▶ _SHORT PROBLEM A_
Please echo the listing exactly, covering everything from its start down to the line containing "Go to the next", with both of those lines included.

▶ _SELECTED TEXT_
■ ■ ■ ■ ■
2. The method of claim 1, wherein the wellbore tubular is separated
using one of: (i) at least one cutting element, (ii) a chemical
reaction, (iii) a shaped charge, and (iv) an energetic beam.
3. The method of claim 1, further comprising: positioning the force
applicator inside the wellbore tubular, gripping the wellbore
tubular at two points, and wherein the wellbore tubular is at least
partially separated at a location between the two points.
4. The method of claim 1, further comprising applying an axial
force to an inner surface of the wellbore tubular using the force
applicator.
5. The method of claim 1, wherein a force applicator applies an
axial force using one of: (i) a pressurized fluid, (ii) a magnetic
force, (iii) a hydraulically actuated ram, (iv) a hydraulic motor,
and (v) an electric motor.
6. The method of claim 1, further comprising: engaging the wellbore
tubular with a first and a second anchor associated with the force
applicator; and urging the first and second anchors in opposing
directions.
7. The method of claim 6, further comprising: (i) positioning a
cutting device using at least one of: (i) the first anchor, and
(ii) the second anchor.
8. The method of claim 1, wherein a tension force applied by the
force generator results in one of: (i) substantially no compression
in the wellbore tubular section, and (ii) a tension in the wellbore
tubular section.
9. An apparatus for performing a downhole operation, comprising: a
cutter configured to at least partially sever a wellbore tubular
into a first and a second section; and a force applicator
configured to reduce a compressive force acting on a section of a
wellbore tubular proximate to the cutter.
10. The apparatus of claim 9, wherein the cutter includes one of:
(i) at least one cutting element, (ii) a chemical reaction, and
(iii) an energetic beam.
11. The apparatus of claim 9, wherein the force applicator is
configured to urge the first and the second sections in opposite
directions.
12. The apparatus of claim 9, wherein the force applicator is
configured to apply an axial force to an inner surface of the
wellbore tubular.
13. The apparatus of claim 9, wherein the force applicator includes
at least one anchor configured to engage an inner surface of the
wellbore tubular.
14. The apparatus of claim 9, wherein a force applicator includes
one of: (i) a pressurized fluid, (ii) a hydraulically actuated ram,
(iii) a hydraulic motor, and (iv) an electric motor.
Description
CROSS-REFERENCE TO RELATED APPLICATIONS
[0001] This application claims priority from U.S. Provisional
Patent Application Ser. No. 61/453,387, filed Mar. 16, 2011, the
disclosure of which is incorporated herein by reference in its
entirety.
BACKGROUND OF THE DISCLOSURE
[0002] 1. Field of the Disclosure
[0003] The disclosure herein relates generally to the field of
severing a tubular member or other tools.
■ ■ ■ ■ ■
▶ _EXTRACTED ENTRIES_

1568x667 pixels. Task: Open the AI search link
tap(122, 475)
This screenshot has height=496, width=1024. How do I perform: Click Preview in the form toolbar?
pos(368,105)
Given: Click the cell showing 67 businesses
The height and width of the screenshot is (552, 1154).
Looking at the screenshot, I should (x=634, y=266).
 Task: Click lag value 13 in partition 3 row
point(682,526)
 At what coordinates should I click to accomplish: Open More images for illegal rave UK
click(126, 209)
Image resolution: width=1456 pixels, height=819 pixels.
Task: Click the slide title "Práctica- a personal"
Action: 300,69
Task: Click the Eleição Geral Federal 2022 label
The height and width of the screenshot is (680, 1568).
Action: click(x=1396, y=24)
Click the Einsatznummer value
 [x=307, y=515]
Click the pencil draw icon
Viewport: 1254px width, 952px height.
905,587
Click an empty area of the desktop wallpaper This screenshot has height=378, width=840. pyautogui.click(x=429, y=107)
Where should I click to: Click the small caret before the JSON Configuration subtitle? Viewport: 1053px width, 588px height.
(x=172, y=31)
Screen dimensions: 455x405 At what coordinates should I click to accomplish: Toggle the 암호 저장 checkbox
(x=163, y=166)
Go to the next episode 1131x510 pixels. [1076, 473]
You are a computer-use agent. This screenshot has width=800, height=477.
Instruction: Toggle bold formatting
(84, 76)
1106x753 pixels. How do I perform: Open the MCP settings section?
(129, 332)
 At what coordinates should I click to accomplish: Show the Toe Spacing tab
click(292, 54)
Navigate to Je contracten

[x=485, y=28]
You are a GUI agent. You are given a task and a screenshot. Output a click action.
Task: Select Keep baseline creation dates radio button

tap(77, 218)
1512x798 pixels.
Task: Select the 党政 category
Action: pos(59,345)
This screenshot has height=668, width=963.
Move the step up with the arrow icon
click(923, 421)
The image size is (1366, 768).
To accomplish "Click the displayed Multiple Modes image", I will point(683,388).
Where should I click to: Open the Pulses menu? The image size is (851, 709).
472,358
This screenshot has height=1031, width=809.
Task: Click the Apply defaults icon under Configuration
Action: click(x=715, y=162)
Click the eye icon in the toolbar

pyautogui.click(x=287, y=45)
■ ■ ■ ■ ■
▶ _SHORT PROBLEM B_
According to claim 5 of the patent claims, what are all the means a force applicator can use to apply an axial force?

▶ _EXPECTED OUTPUT A_
1568x667 pixels. Task: Open the AI search link
tap(122, 475)
This screenshot has height=496, width=1024. How do I perform: Click Preview in the form toolbar?
pos(368,105)
Given: Click the cell showing 67 businesses
The height and width of the screenshot is (552, 1154).
Looking at the screenshot, I should (x=634, y=266).
 Task: Click lag value 13 in partition 3 row
point(682,526)
 At what coordinates should I click to accomplish: Open More images for illegal rave UK
click(126, 209)
Image resolution: width=1456 pixels, height=819 pixels.
Task: Click the slide title "Práctica- a personal"
Action: 300,69
Task: Click the Eleição Geral Federal 2022 label
The height and width of the screenshot is (680, 1568).
Action: click(x=1396, y=24)
Click the Einsatznummer value
 [x=307, y=515]
Click the pencil draw icon
Viewport: 1254px width, 952px height.
905,587
Click an empty area of the desktop wallpaper This screenshot has height=378, width=840. pyautogui.click(x=429, y=107)
Where should I click to: Click the small caret before the JSON Configuration subtitle? Viewport: 1053px width, 588px height.
(x=172, y=31)
Screen dimensions: 455x405 At what coordinates should I click to accomplish: Toggle the 암호 저장 checkbox
(x=163, y=166)
Go to the next episode 1131x510 pixels. [1076, 473]

▶ _EXPECTED OUTPUT B_
- A pressurized fluid
- A magnetic force
- A hydraulically actuated ram
- A hydraulic motor
- An electric motor